▸ Description of the task: From the radio transcript below, extract word for word the passage starting at "I'm going to get" and ending at "clerk, mind you.".

▸ Passage provided:
GLYNN WASHINGTON, HOST:

Welcome back to SNAP JUDGMENT. From PRX and NPR, the "Making It Work" episode. My name is Glynn Washington and today we're digging into stories from people who don't have it just handed to them on a platter. For our next story, we go to the heart of what's happening - New York City, Queens, where MC Homeboy Sandman tells his story.

HOMEBOY SANDMAN: The year is 2008, when I found out what my true inner passion was, that I was a musician - I said, yo, I'm not losing focus. For me, I'm like, I'm not getting caught up in a rat race. Right now the things that I'm going to do for money, it's all got to be related to my rhymes.

(MUSIC)

SANDMAN: I'm nickel and diming it, selling CDs, doing shows. I'm trying to make it work. You know, I had managed to pay some rent. I got this fat crib, but then, you know, soon after moving in, fell behind. Falling behind, falling behind, and the landlord is like, yo, I'm not feeling it, trying to evict me all types of times. I've been to court on multiple occasions. Comes to a point where I am five months behind on my rent. I'm five months behind, all right? At almost a grand a month. Five grand in the hole. So I make the decision when I go to court tomorrow morning, I'm going to tell the judge I give up. I ain't got no money.

I'm going to get out of the place, right? OK. So next morning I wake up, walk over to the courthouse. When I get into the courthouse, I got to speak with the court clerk, right? I speak with this woman and for some reason - who knows why - she's like, yo, what are you going to do? You're not going to give the place up, right? Like what do you mean? You know, you have the record in front of you. I have no money. She says, don't give up. You have to tell the judge you'll get it. Tell the judge give you 15 days. Whatever you got to do, you can't give up. This is the court clerk, mind you.

She's supposed to be on their side. I said, miss, what am I supposed to do? She looks at me with a look in her eye like she cares about me, like she feels real concern for my well-being. And she's like, yo, trust me b, get 15 days. So I say, all right, fine. She just talked me into telling the judge that I was going to have the money in 15 days. I go in front of the judge. I say, judge, 15 days I'll have it. Judge of course says, what do you mean 15 days you'll have it? I say 15 days, boom, you know what I'm saying? Despite the fact that I clearly have no idea where the money's going to come from, the judge says fine and he gives me 15 days. It doesn't make any sense. Nothing that happened in court that day made sense.

I leave just flabbergasted and when I get home, sat down, turned the computer on, took the internet that I was stealing from somebody else's internet in the building - and the first e-mail I see, Tag Records MC competition today, this afternoon, Rucker Park, grand prize $5,000. Grand prize $5,000. And when I see this, I feel like a feeling washing over me and just like, you know, magic of some sort - or divine intervention for real. You know what I'm saying? The prize money was what I owed on this very day.

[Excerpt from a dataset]
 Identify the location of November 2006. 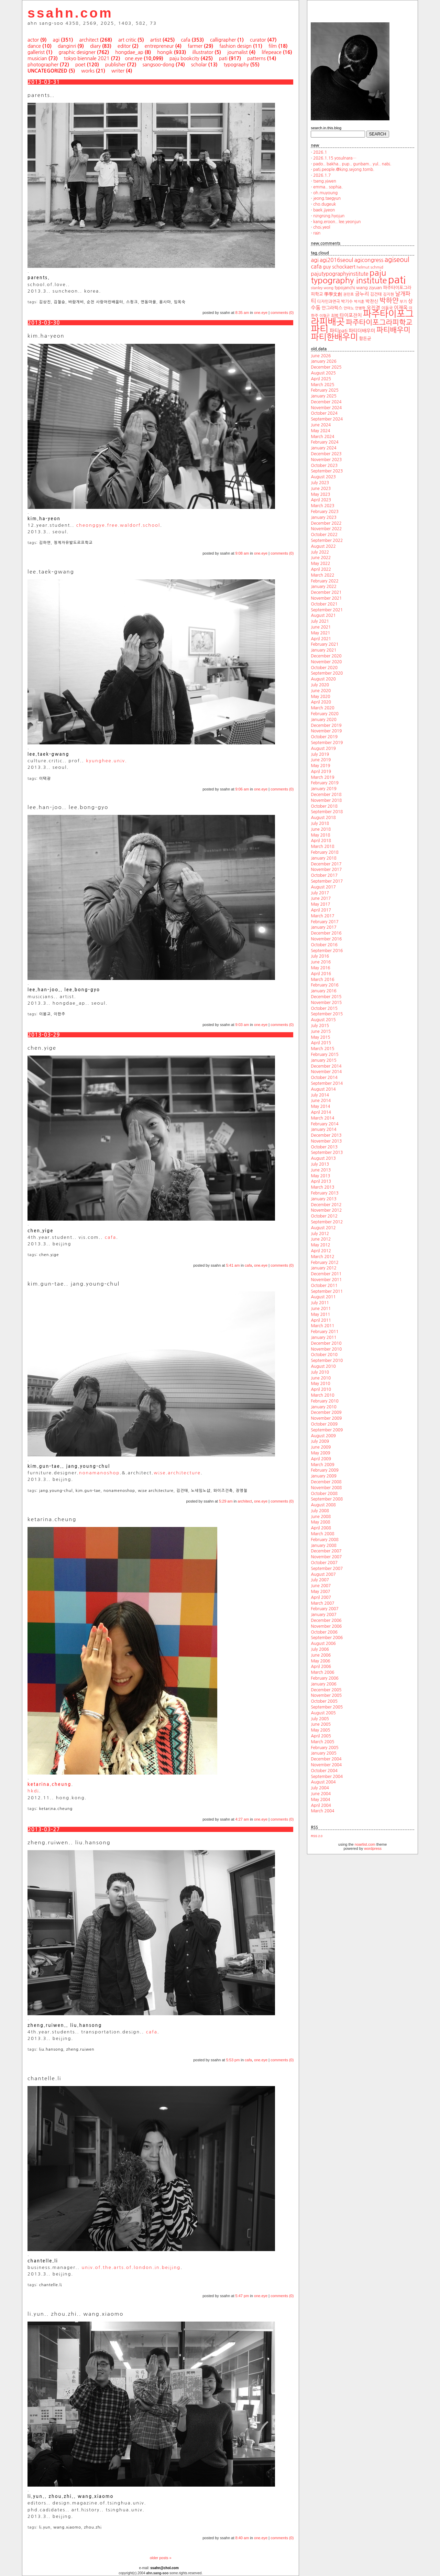
(326, 1626).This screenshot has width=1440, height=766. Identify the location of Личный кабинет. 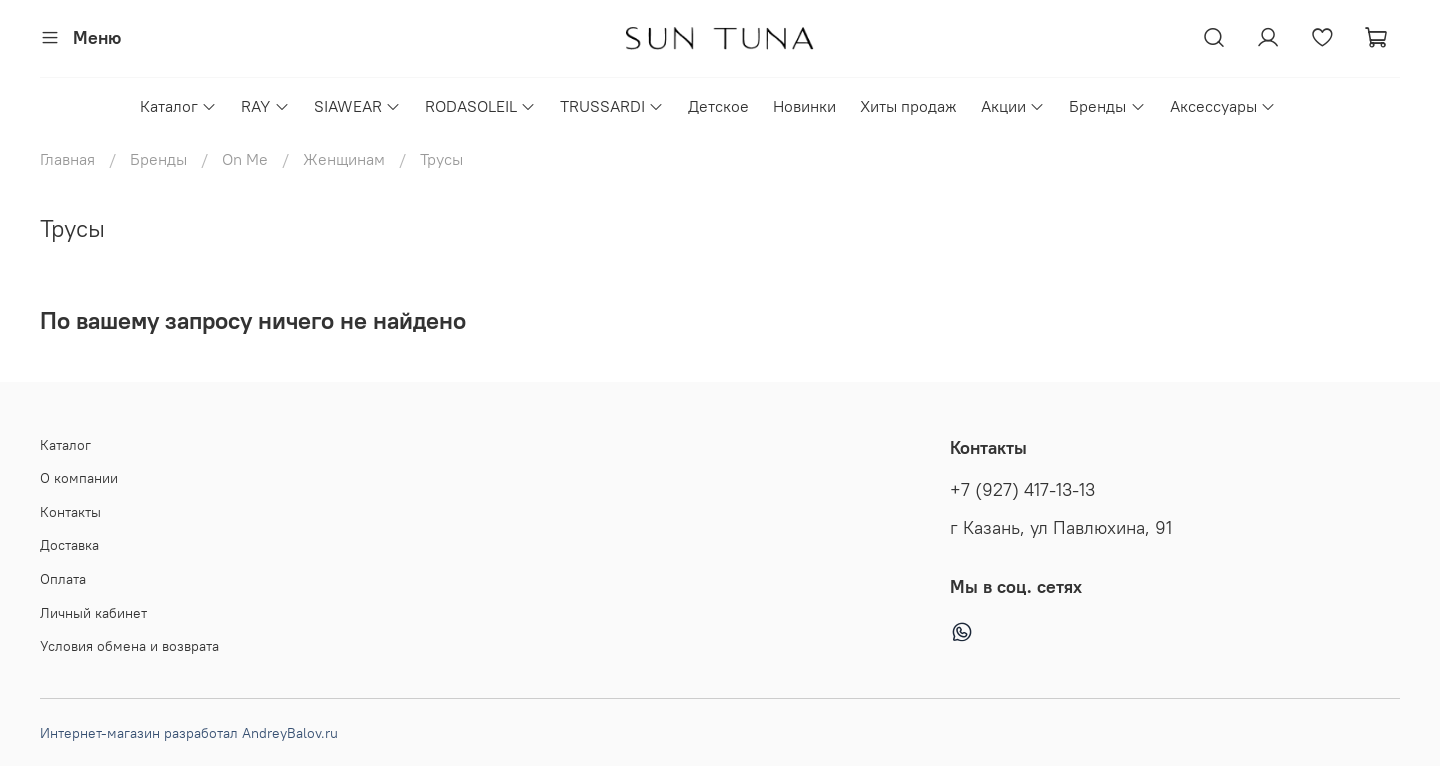
(93, 613).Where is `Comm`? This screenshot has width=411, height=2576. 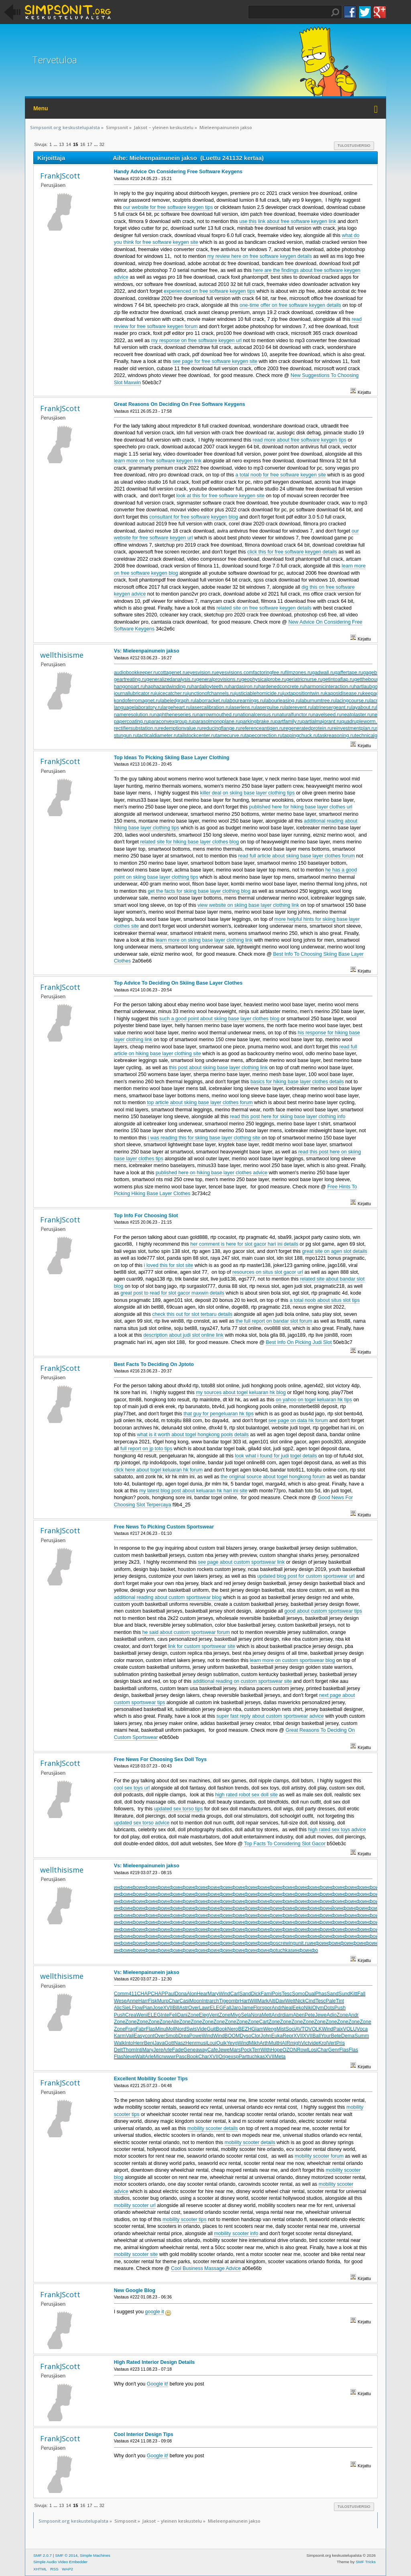 Comm is located at coordinates (121, 1993).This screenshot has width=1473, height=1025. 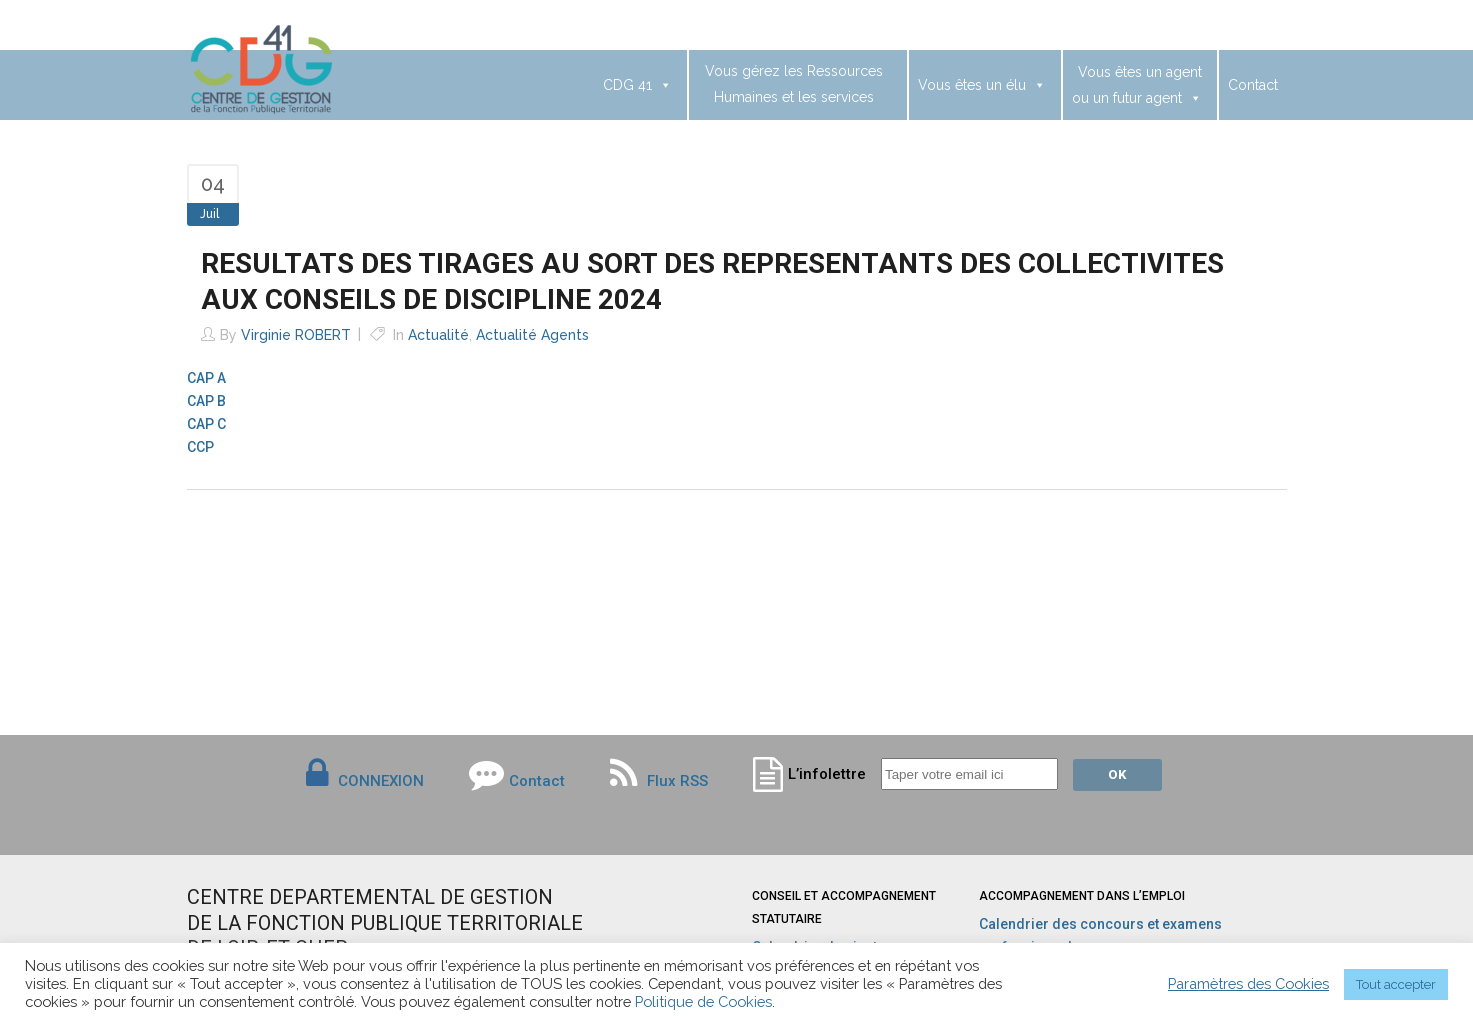 What do you see at coordinates (703, 1001) in the screenshot?
I see `Politique de Cookies` at bounding box center [703, 1001].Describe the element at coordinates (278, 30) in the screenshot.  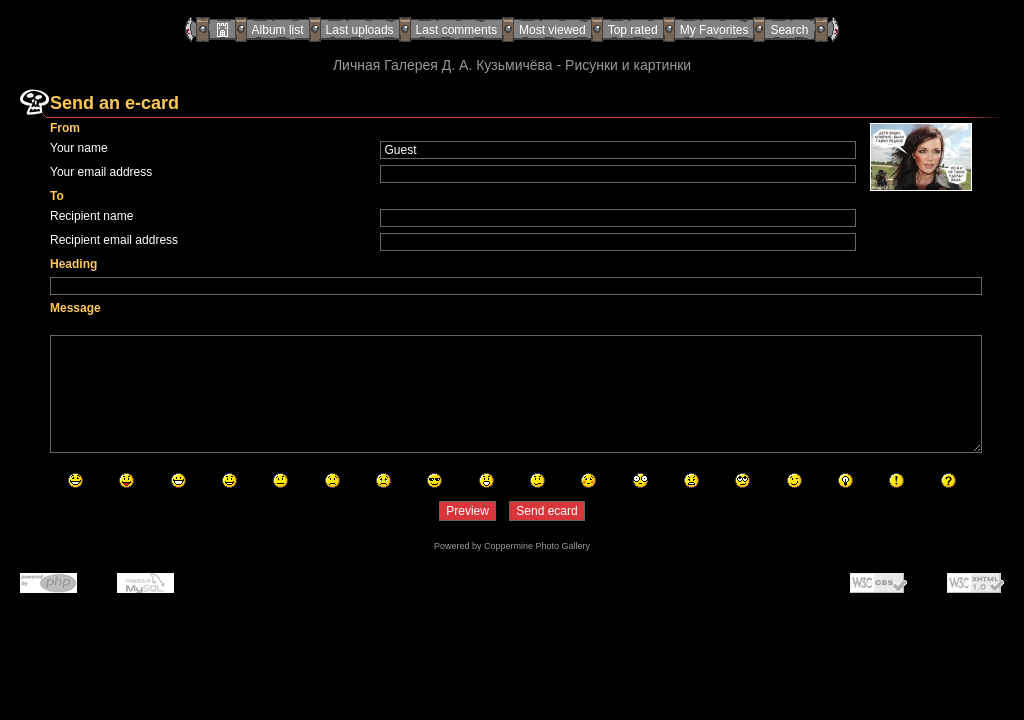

▸ Exercise result:
I'm going to get out of the place, right? OK. So next morning I wake up, walk over to the courthouse. When I get into the courthouse, I got to speak with the court clerk, right? I speak with this woman and for some reason - who knows why - she's like, yo, what are you going to do? You're not going to give the place up, right? Like what do you mean? You know, you have the record in front of you. I have no money. She says, don't give up. You have to tell the judge you'll get it. Tell the judge give you 15 days. Whatever you got to do, you can't give up. This is the court clerk, mind you.